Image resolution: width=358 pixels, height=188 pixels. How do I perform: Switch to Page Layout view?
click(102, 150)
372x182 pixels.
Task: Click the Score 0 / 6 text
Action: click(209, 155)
.....
**WHAT IS BEING ASKED:** Each record above should be output again exactly.

**RESPONSE:**
Image resolution: width=358 pixels, height=188 pixels. How do I perform: Switch to Page Layout view?
click(102, 150)
372x182 pixels.
Task: Click the Score 0 / 6 text
Action: click(209, 155)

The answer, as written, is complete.